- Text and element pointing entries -
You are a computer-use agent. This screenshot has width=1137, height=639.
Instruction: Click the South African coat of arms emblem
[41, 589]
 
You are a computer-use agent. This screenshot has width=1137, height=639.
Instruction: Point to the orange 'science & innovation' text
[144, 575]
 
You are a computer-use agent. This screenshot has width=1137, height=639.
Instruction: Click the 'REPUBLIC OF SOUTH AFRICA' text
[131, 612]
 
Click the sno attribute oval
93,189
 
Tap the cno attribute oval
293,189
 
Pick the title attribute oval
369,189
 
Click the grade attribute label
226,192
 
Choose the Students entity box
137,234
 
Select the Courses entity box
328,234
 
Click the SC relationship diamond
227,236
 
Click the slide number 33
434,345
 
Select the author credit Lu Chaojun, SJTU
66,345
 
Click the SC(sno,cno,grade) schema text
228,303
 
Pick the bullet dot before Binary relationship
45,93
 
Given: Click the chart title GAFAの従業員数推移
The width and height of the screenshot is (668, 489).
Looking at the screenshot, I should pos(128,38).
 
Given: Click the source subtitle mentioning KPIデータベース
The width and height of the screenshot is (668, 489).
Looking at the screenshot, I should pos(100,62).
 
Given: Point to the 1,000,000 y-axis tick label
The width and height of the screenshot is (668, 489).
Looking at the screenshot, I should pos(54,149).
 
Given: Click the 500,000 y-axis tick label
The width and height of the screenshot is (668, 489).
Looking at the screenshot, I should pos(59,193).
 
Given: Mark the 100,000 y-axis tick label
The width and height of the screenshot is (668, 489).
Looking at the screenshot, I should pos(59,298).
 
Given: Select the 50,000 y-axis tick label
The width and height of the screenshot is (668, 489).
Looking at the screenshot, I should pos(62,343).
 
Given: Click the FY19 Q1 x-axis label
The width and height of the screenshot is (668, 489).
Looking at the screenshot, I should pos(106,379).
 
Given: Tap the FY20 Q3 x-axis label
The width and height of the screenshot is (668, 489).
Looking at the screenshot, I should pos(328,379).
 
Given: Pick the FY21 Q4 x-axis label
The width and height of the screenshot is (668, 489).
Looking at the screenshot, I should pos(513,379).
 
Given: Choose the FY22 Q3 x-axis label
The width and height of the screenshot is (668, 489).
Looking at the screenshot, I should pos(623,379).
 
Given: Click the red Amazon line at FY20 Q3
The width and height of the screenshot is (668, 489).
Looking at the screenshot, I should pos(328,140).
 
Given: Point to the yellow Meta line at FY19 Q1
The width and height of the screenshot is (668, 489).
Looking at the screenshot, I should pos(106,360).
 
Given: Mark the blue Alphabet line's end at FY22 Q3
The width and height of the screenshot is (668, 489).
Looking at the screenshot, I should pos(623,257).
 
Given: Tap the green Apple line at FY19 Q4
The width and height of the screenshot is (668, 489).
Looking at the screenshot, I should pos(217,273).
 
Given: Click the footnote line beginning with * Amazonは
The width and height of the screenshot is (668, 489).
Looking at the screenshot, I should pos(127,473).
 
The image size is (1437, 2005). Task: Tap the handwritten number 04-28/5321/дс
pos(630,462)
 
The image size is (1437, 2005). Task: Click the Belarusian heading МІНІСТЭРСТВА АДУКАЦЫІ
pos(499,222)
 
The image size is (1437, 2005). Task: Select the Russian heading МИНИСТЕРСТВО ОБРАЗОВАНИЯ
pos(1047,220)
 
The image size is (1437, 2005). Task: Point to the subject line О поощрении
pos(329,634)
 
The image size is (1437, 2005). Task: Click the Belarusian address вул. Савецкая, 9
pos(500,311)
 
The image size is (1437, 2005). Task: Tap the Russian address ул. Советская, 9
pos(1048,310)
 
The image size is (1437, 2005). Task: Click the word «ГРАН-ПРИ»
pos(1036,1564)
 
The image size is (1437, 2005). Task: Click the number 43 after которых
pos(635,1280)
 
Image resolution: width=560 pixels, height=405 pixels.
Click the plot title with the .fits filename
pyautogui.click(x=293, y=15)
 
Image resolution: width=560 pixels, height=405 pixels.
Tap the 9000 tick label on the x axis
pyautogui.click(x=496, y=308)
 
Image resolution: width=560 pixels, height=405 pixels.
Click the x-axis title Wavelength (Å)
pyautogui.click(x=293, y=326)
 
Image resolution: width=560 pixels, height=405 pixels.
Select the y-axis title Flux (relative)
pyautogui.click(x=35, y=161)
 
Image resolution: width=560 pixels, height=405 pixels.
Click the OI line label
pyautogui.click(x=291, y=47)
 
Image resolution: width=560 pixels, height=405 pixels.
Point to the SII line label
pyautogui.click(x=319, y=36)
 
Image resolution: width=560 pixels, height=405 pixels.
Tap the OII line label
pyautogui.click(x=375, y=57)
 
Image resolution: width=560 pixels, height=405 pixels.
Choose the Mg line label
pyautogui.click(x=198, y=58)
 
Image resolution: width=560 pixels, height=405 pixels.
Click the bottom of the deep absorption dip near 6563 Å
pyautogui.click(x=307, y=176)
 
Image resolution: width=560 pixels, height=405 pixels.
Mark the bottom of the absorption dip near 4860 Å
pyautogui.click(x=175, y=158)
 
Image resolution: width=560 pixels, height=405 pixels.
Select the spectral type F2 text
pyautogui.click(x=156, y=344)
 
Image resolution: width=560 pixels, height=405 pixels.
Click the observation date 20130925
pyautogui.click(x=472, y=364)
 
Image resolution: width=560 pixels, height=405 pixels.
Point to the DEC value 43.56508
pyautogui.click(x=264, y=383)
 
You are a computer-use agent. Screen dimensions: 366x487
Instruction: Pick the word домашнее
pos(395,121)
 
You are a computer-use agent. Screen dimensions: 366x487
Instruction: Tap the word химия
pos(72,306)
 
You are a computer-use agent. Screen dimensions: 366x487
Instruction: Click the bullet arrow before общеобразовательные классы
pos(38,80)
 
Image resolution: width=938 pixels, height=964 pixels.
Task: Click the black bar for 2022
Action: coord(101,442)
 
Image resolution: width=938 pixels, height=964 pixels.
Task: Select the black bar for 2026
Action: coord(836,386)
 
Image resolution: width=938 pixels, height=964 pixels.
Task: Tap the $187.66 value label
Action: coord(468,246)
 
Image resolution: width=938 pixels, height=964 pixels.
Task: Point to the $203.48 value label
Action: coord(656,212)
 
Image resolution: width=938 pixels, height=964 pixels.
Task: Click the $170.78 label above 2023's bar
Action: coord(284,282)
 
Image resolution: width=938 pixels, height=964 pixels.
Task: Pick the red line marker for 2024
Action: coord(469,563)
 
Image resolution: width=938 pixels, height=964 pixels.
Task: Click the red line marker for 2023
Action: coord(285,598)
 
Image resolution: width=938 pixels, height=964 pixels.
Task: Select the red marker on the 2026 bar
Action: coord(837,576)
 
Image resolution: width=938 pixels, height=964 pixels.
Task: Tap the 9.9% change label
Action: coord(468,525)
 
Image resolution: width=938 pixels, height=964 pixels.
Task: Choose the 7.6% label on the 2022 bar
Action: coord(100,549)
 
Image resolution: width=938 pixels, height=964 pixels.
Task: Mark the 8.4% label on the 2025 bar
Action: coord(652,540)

- Instructions for the task -
Gather every line in the entries above that contains the string "Pick", and copy each one.

- Response to the exercise -
Pick the title attribute oval
Pick the bullet dot before Binary relationship
Given: Pick the FY21 Q4 x-axis label
Instruction: Pick the word домашнее
Task: Pick the red line marker for 2024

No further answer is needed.